L'Aubainerie investit beaucoup dans le marketing - par l'entremise de campagnes publicitaires grand public et de collaborations avec Véronique Cloutier, Jean Airoldi ou Bruny Surin - ainsi que dans un tout nouveau site transactionnel. Comment voyez-vous l'évolution du marketing et de l'expérience client ?

Beaucoup de gens croient que les ventes en ligne vont faire fermer des magasins. J'ai une position un peu différente. L'expérience client est la clé. On doit offrir la possibilité aux consommateurs d'acheter sur le web, mais on doit aussi avoir une offre similaire en magasin. L'expérience doit être vraiment superbe en ligne comme en magasin. Si le site web n'est pas facile à consulter, si la politique de retours ou le paiement sont compliqués, l'expérience est moins bonne. Le client est bousculé par le temps, alors plus l'expérience est simple et agréable, plus il reviendra.

À l'avenir, on personnalisera le marketing. L'erreur à ne pas faire : inonder nos clients de courriels. En personnalisant notre offre, on rejoindra plus de clients, qui risqueront moins de se dire que cette offre ne s'adresse pas à eux. Le numérique, le marketing et le magasin doivent marcher main dans la main.

Comment percevez-vous votre rôle à l'Aubainerie et en quoi est-il différent des rôles que vous avez joués chez Rona, Walmart et Provigo-Loblaw ?

Quand j'étais chez Walmart et Loblaw, j'étais vice-présidente à la direction. Je me concentrais donc sur des secteurs bien particuliers, comme les opérations ou la recherche industrielle. Comme PDG, je suis plus comme une chef d'orchestre. Je touche à tout, des finances au marketing. Naturellement, je suis aussi la chef d'orchestre pour les stratégies et les plans à mettre en place pour l'entreprise. C'est un rôle différent. Je suis garante du succès de l'entreprise et de nos équipes.

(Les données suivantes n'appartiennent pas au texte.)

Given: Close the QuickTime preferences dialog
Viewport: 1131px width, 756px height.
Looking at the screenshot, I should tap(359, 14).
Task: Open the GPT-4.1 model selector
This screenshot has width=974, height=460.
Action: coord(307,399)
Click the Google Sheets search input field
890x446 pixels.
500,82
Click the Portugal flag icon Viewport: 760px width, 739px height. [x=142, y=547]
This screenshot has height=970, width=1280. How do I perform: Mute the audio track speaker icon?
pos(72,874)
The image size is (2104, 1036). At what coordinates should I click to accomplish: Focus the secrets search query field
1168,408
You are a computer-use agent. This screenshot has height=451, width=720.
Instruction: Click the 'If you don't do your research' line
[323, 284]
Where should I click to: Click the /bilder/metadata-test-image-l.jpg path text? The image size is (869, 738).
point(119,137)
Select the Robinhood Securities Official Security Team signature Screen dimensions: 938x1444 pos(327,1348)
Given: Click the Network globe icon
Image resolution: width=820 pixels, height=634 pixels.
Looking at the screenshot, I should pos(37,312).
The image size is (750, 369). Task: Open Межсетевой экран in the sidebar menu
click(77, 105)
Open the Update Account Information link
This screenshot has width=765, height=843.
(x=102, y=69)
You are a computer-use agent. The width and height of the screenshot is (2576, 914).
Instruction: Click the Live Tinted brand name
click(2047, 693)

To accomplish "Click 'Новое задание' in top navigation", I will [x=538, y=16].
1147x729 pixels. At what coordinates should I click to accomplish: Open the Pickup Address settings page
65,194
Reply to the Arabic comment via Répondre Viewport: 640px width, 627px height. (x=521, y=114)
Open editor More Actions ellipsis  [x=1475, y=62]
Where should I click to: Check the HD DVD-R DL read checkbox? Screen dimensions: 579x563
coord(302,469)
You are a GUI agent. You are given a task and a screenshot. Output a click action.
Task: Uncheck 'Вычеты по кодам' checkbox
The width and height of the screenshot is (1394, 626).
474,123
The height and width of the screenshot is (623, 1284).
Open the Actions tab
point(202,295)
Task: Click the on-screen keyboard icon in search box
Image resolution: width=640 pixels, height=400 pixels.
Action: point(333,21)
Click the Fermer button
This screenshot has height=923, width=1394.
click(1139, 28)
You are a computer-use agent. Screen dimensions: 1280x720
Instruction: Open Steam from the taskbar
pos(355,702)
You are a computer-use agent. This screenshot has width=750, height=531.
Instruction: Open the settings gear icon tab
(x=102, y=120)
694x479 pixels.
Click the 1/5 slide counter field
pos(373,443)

Le parcours de Chantal Glenisson en bref

Âge : 57 ans

Études : Chantal Glenisson est titulaire d'un EMBA de la Harvard Business School. Elle a également suivi le programme de développement du leadership du Forum international des femmes.

En poste depuis : mai 2016

Nombre d'employés : 2600

Avant d'être PDG : Elle a travaillé entre autres chez Rona comme première vice-présidente et directrice générale de Réno-Dépôt, et chez Walmart Canada comme première vice-présidente de l'exploitation pour l'est du Canada. Elle a également occupé divers postes de direction chez Provigo-Loblaw.

C'était la dernière chronique « Questions pour un patron ». Merci d'avoir été si nombreux à la lire.